Auditing powers for regulators have also been specified in emerging online safety legislation, including powers for Ofcom under the UK’s Online Safety Act. The European Union’s Digital Services Act specifies requirements for a third-party auditing regime where ‘Very Large Online Platforms’ must undergo regular audits by an independent auditor to ensure the platform is applying its content moderation policies. Independent algorithm auditing has also been proposed by the UK Government’s Responsible Technology Adoption Unit as one part of its AI assurance framework.[12]
Introducing our research
As national governments seek to integrate independent algorithm auditing regimes into proposals for regulating AI systems, it is crucial they learn the lessons from the ‘first wave’ of these laws. In late 2023, the Ada Lovelace Institute and Data & Society conducted qualitative research into the first attempt to create an independent algorithm auditing regime for commercial machine learning systems.
This law – New York City’s Local Law 144 (LL 144) – requires employers in the city who use automated employment decision-making tools (AEDTs) to commission an independent bias audit and make the results publicly available. AEDTs are defined as tools that ‘substantially assist’ in the hiring of job candidates, such as tools that automatically sift job applicant CVs or analyse personality traits from interview video. The audits focus on identifying potentially biased outcomes based on race and gender, using a measure known as ‘disparate impact’ that compares rates of hiring across demographic groups.
This project studied the experience of auditors conducting independent bias audits of companies using AEDTs.
We conducted 15 interviews with 17 practitioners and experts to explore the following research questions:
- RQ1: What are the practical components of a bias audit in this context?
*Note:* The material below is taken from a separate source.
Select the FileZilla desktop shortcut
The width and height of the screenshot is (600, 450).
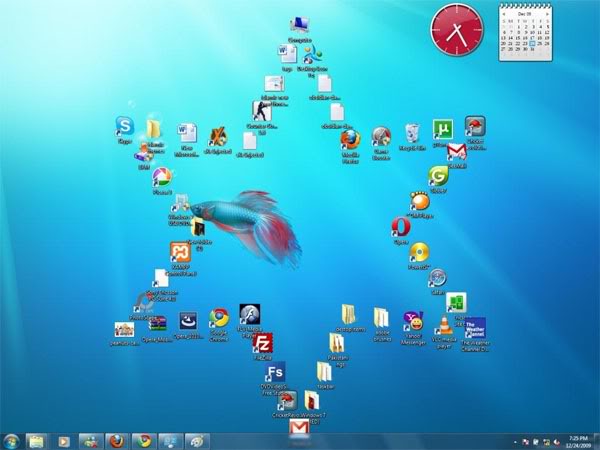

- RQ2: What are the components, relationships and incentives that make for an effective bias auditing regime?
- RQ3: What are the experiences of auditors, and how can we use those experiences to inform wider policy and practice around other algorithm auditing regimes?
Findings
Our research surfaced several important findings for policymakers who are designing future independent algorithm auditing regimes:
- LL 144 resoundingly failed to create a robust third-party auditing ecosystem that improved fairness outcomes in hiring. In total, we could identify only around 20 employers in all of New York City that completed and published an AEDT audit under this law.
- Some of the challenges related to the law itself, including a faulty ‘theory of change’ that did not require companies to stop the use of biased tools but only to make the results of the audit available for job candidates.
- The law also suffers from a narrow and gameable definition of what systems were in scope and a lack of meaningful mechanisms for enforcement by regulators.
- Other reasons for the law’s apparent failure in some key areas came down to the complex dynamics around algorithm auditing. These included cultural and practical challenges that auditors faced to get the data necessary to conduct audits, and a lack of clear standards for what roles and practices auditors should adopt.
- On the positive side, LL 144 successfully created a standardised audit test for auditors to employ. According to auditors, its introduction caused some companies to adopt wider responsible AI practices that they might not otherwise have adopted.
Recommendations
Following our findings, we offer six recommendations for policymakers designing future algorithm auditing regimes:
Recommendation 1: Auditing laws must establish clear definitions that clearly capture the full range of AI systems in scope
These should include defining which AI systems should be audited, how an audit should be conducted and by whom. We propose that members of affected communities and civil society organisations should be closely consulted when creating these standards, metrics and definitions.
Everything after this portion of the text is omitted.